A picture says more than thousand words, so here are several ASCII art pictures:
rank send buf recv buf
---- -------- --------
0 a,b,c MPI_Allgather a,b,c,A,B,C,#,@,%
1 A,B,C ----------------> a,b,c,A,B,C,#,@,%
2 #,@,% a,b,c,A,B,C,#,@,%
This is just the regular MPI_Gather
, only in this case all processes receive the data chunks, i.e. the operation is root-less.
rank send buf recv buf
---- -------- --------
0 a,b,c MPI_Alltoall a,A,#
1 A,B,C ----------------> b,B,@
2 #,@,% c,C,%
(a more elaborate case with two elements per process)
rank send buf recv buf
---- -------- --------
0 a,b,c,d,e,f MPI_Alltoall a,b,A,B,#,@
1 A,B,C,D,E,F ----------------> c,d,C,D,%,$
2 #,@,%,$,&,* e,f,E,F,&,*
(looks better if each element is coloured by the rank that sends it but...)
MPI_Alltoall
works as combined MPI_Scatter
and MPI_Gather
- the send buffer in each process is split like in MPI_Scatter
and then each column of chunks is gathered by the respective process, whose rank matches the number of the chunk column. MPI_Alltoall
can also be seen as a global transposition operation, acting on chunks of data.

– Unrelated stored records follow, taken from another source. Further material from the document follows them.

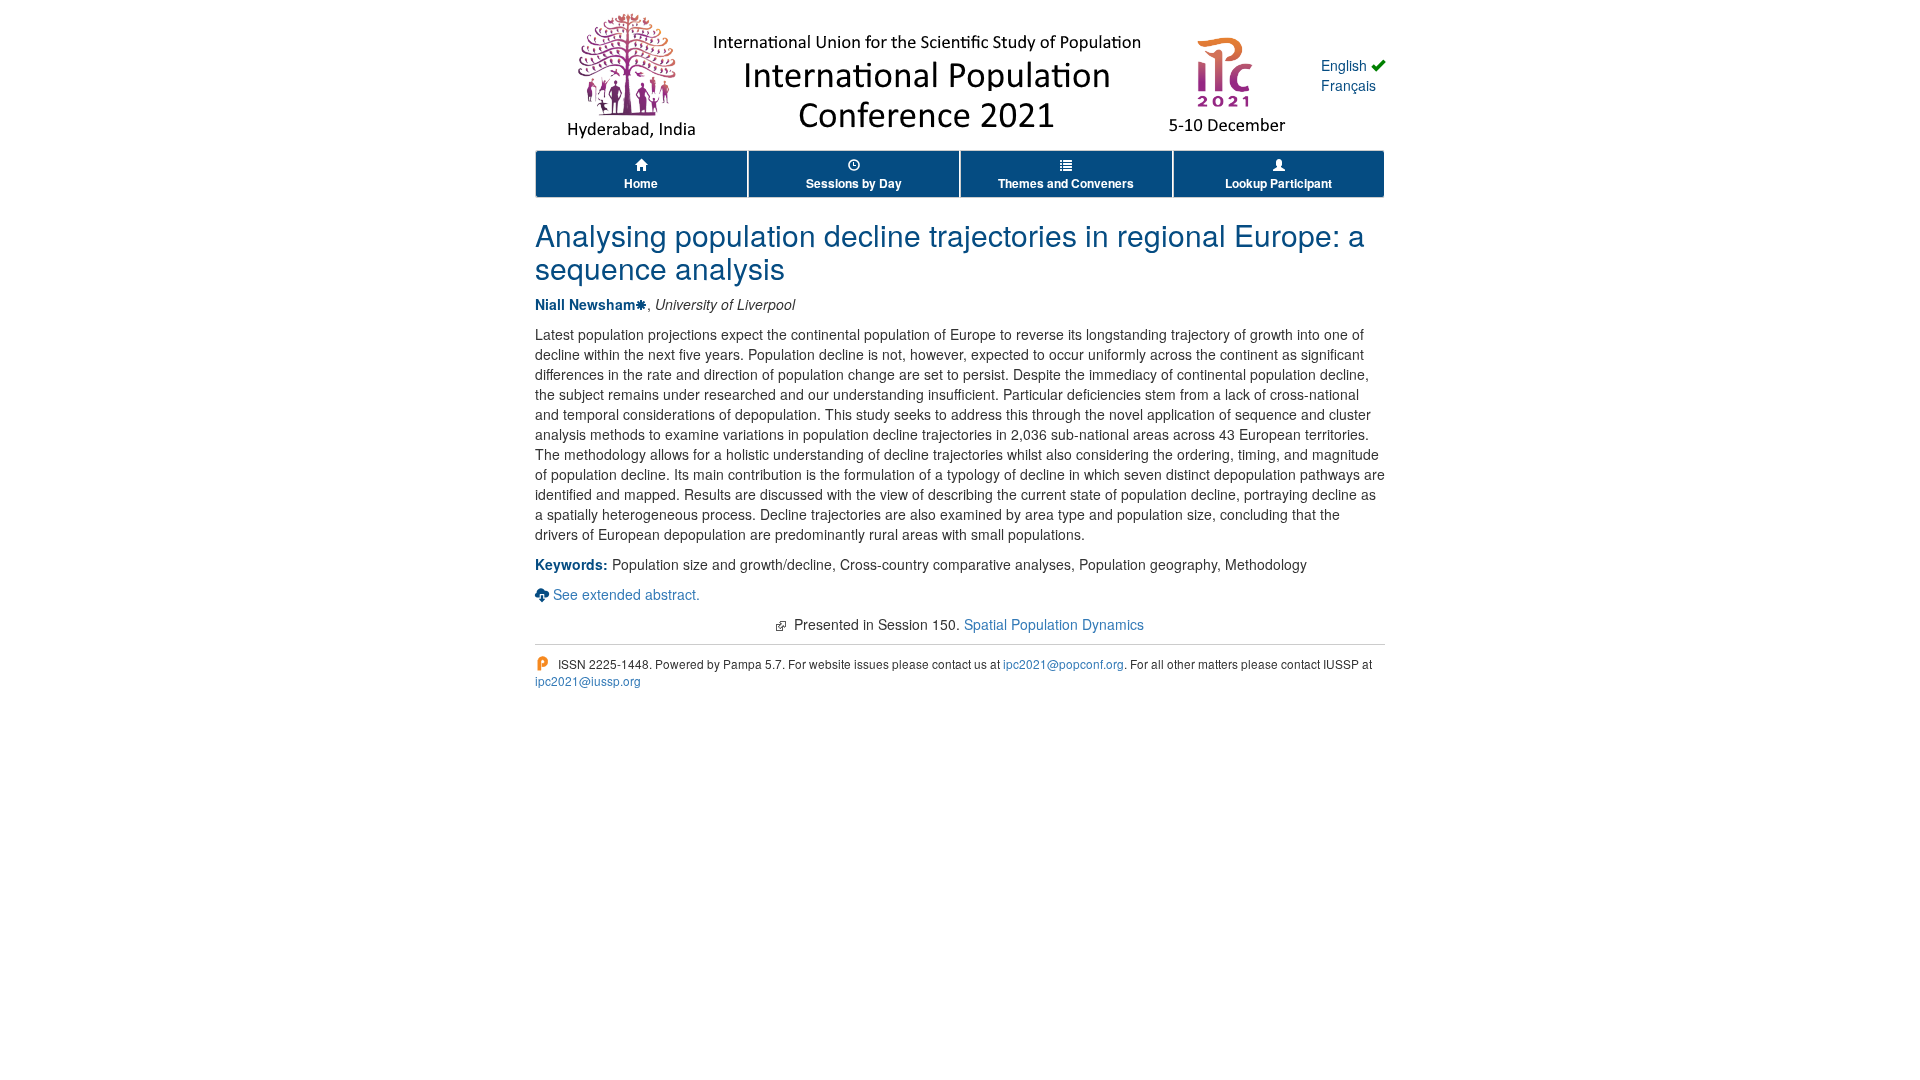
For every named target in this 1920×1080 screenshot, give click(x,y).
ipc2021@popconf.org (1063, 663)
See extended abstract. (626, 594)
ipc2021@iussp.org (588, 680)
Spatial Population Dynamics (1054, 624)
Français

Is there a case when the two operations are interchangeable? To properly answer this question, one has to simply analyse the sizes of the data in the send buffer and of the data in the receive buffer:
operation send buf size recv buf size
--------- ------------- -------------
MPI_Allgather sendcnt n_procs * sendcnt
MPI_Alltoall n_procs * sendcnt n_procs * sendcnt
The receive buffer size is actually n_procs * recvcnt
, but MPI mandates that the number of basic elements sent should be equal to the number of basic elements received, hence if the same MPI datatype is used in both send and receive parts of MPI_All...
, then recvcnt
must be equal to sendcnt
.
It is immediately obvious that for the same size of the received data, the amount of data sent by each process is different. For the two operations to be equal, one necessary condition is that the sizes of the sent buffers in both cases are equal, i.e. n_procs * sendcnt == sendcnt
, which is only possible if n_procs == 1
, i.e. if there is only one process, or if sendcnt == 0
, i.e. no data is being sent at all. Hence there is no practically viable case where both operations are really interchangeable. But one can simulate MPI_Allgather
with MPI_Alltoall
by repeating n_procs
times the same data in the send buffer (as already noted by Tyler Gill). Here is the action of MPI_Allgather
with one-element send buffers:
rank send buf recv buf
---- -------- --------
0 a MPI_Allgather a,A,#
1 A ----------------> a,A,#
2 # a,A,#
And here the same implemented with MPI_Alltoall
:
rank send buf recv buf
---- -------- --------
0 a,a,a MPI_Alltoall a,A,#
1 A,A,A ----------------> a,A,#
2 #,#,# a,A,#
The reverse is not possible - one cannot simulate the action of MPI_Alltoall
with MPI_Allgather
in the general case.